The Regional District Kootenay Boundary (RDKB) is one step closer to their weevil rearing project.
Weevil samples taken from Christina Lake have been confirmed to be the right kind of weevil for eating the invasive Eurasian Milfoil, making it possible to rear and release more of the rice-sized bug to naturally eat the weed.
After employees from Enviro Science Incorporated, a private biology firm from Ohio, took more than one dozen weevil samples out of the lake in August, Grace McGregor, Area C director for the RDKB, has been holding her breath in anticipation of the DNA results being done by the federal government.
Her highest hopes came true when earlier this month the tests confirmed the weevil that lives in Christina Lake is in fact the Euhrychiopsis lecontei (Dietz), commonly known as the Milfoil Weevil. This weevil specifically loves to eat the new growth on the Eurasian Milfoil plants thereby stunting the plant’s growth and propagation.

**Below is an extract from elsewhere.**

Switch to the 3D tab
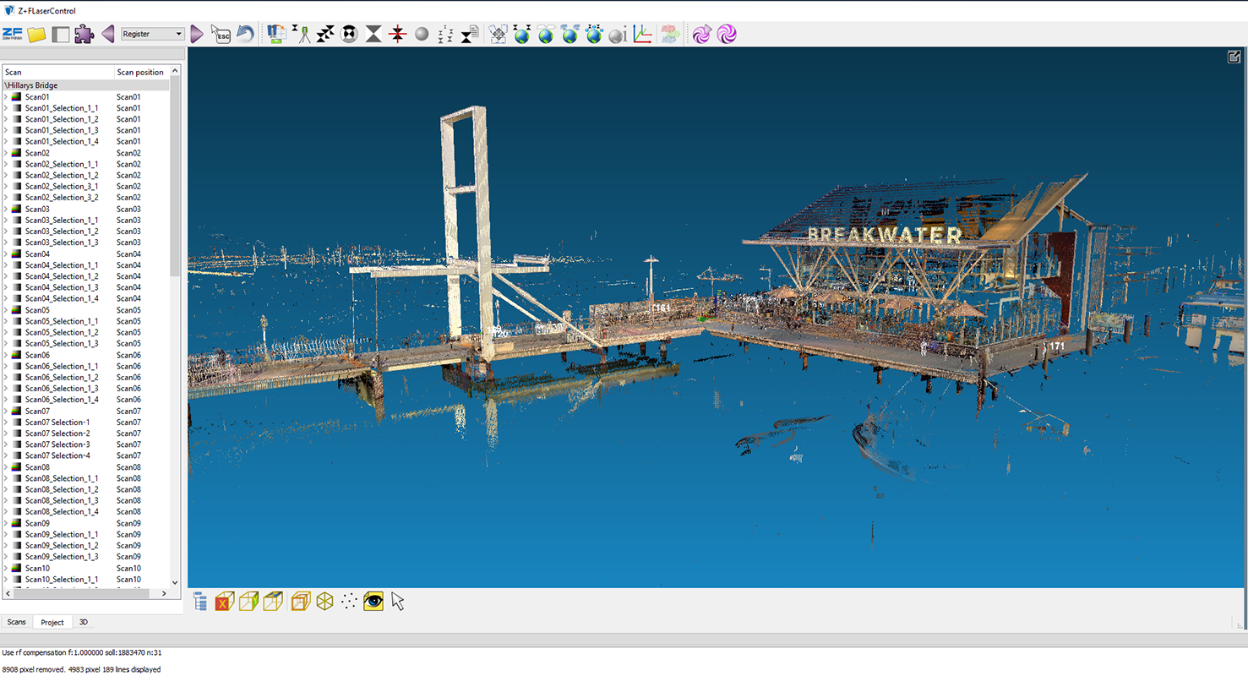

Eurasian Milfoil is an invasive and alien species that was introduced to the lake, likely by accident. Many lakes throughout the BC interior suffer from an invasion of this species, which chokes out natural vegetation and waterways.
Knowing the right kind of weevil naturally occurs in the lake means it will be easier to get permission to introduce more of them to help control the ever growing milfoil, said McGregor.
"Once there was proof that the weevil is native to Christina Lake, the RDKB contacted provincial government officials to determine the next steps in acquiring approval to test the weevil as a milfoil control agent,” said Alan Stanley, RDKB director of environmental services in an email.
Eventually McGregor would like to see a business created that will raise weevils to release not only into Christina Lake, but other lakes around the province to naturally control the alien species of Eurasian Milfoil.
“I really think the province is going to be with us on this and I hope there will be a pilot project done from here,” said McGregor, adding ideally she’d like to have the pilot project start in the summer of 2013.
Right now milfoil is controlled by having dive teams who manually extract the plant from June until October. This year the RDKB doubled their efforts and budget to two dive teams and $300,000 a year. Those teams worked seven days a week with one overlapping day just to keep the nasty aquatic weed at bay.
“The milfoil removal was very successful and we will continue to have two dive teams until we can figure out if we can rear weevils,” said McGregor.
“I think the people of Christina Lake want the milfoil to be controlled. It won’t ever be eradicated but I think we can get it back into a being a controlled situation. If the weevil is part of that, then they can take over and the price (of removing milfoil) can go down and maybe we can take one dive team off.”